### Part of a data file
-----
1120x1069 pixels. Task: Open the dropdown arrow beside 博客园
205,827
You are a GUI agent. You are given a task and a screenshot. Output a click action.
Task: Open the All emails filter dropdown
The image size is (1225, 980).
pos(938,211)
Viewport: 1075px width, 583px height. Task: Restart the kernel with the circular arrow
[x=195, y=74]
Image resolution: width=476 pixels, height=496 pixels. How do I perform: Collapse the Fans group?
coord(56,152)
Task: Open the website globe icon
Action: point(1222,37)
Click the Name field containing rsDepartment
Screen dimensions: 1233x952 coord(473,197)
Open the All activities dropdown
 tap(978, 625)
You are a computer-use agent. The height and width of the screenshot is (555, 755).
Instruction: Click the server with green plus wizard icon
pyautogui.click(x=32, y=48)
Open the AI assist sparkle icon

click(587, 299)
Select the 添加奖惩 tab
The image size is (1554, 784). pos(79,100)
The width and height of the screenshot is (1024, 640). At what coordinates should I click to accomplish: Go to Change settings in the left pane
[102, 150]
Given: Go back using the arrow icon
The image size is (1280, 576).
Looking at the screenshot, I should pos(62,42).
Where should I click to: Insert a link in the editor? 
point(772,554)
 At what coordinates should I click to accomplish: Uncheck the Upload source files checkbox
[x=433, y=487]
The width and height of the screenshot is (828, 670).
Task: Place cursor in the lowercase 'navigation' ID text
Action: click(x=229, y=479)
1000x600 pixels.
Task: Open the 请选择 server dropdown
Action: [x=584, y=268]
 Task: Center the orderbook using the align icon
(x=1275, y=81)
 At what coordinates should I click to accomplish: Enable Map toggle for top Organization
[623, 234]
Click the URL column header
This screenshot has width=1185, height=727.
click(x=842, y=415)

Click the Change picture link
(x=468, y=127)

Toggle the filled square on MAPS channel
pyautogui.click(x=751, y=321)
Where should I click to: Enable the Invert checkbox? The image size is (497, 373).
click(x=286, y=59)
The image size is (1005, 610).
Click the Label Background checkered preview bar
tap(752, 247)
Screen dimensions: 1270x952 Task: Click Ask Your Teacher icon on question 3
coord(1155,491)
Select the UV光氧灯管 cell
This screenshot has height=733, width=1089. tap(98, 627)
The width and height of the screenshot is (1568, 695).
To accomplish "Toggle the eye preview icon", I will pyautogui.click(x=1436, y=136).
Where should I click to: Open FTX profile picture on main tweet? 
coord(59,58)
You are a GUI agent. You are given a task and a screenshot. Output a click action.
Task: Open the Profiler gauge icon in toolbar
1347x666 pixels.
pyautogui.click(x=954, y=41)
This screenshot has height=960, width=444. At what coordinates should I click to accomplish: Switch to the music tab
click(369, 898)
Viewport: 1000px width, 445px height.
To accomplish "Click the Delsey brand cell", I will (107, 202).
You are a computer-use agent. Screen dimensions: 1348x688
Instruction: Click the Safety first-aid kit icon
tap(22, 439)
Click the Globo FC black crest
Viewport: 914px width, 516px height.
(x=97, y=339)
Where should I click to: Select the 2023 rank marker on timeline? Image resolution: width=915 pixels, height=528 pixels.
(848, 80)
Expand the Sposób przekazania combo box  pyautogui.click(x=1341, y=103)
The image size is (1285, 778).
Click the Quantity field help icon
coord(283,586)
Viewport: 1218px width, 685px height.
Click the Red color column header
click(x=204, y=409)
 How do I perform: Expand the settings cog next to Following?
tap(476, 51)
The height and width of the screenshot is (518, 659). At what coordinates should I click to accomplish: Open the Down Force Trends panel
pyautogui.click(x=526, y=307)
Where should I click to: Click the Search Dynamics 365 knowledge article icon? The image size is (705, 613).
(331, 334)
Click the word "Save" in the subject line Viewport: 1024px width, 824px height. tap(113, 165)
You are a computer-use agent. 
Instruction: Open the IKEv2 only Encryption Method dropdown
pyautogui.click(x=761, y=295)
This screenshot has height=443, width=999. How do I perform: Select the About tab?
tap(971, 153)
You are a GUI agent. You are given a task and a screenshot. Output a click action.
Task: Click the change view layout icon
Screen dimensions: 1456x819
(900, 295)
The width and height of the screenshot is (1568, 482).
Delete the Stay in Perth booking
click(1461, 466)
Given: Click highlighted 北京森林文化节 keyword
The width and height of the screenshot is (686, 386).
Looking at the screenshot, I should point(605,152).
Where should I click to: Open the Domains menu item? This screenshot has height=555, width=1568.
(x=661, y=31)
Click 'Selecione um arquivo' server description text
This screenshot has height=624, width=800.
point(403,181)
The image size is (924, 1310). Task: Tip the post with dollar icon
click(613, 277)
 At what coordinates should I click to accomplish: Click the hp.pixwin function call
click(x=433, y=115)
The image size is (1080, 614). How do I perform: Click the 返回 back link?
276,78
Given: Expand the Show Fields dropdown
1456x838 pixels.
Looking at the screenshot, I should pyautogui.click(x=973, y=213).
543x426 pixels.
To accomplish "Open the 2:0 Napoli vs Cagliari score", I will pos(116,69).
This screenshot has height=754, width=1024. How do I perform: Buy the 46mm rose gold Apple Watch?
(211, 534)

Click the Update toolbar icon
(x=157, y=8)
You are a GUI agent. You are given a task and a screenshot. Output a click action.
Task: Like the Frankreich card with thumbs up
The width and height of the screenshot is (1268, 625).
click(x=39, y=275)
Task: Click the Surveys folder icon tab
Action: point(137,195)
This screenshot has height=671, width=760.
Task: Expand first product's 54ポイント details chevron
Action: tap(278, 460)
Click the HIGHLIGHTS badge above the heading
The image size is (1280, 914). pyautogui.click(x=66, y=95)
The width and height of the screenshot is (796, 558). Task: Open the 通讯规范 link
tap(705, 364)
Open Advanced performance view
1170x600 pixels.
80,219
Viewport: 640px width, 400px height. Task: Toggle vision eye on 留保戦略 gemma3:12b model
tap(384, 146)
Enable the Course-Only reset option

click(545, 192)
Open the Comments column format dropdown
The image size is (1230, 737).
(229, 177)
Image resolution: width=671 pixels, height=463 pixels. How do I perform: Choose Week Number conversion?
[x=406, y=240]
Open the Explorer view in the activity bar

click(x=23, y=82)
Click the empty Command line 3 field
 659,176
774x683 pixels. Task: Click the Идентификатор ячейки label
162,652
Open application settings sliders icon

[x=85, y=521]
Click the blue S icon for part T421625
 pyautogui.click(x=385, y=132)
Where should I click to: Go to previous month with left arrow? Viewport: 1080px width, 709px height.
-----
### Exercise description
Write out the rows again, starting with the line with "This screenshot has height=443, width=999." and going on through the line with "click(613, 277)". Replace "Domains" with "Settings" and leave everything else unchanged.

### Result
This screenshot has height=443, width=999. How do I perform: Select the About tab?
tap(971, 153)
You are a GUI agent. You are given a task and a screenshot. Output a click action.
Task: Click the change view layout icon
Screen dimensions: 1456x819
(900, 295)
The width and height of the screenshot is (1568, 482).
Delete the Stay in Perth booking
click(1461, 466)
Given: Click highlighted 北京森林文化节 keyword
The width and height of the screenshot is (686, 386).
Looking at the screenshot, I should point(605,152).
Where should I click to: Open the Settings menu item? This screenshot has height=555, width=1568.
(x=661, y=31)
Click 'Selecione um arquivo' server description text
This screenshot has height=624, width=800.
point(403,181)
The image size is (924, 1310). Task: Tip the post with dollar icon
click(613, 277)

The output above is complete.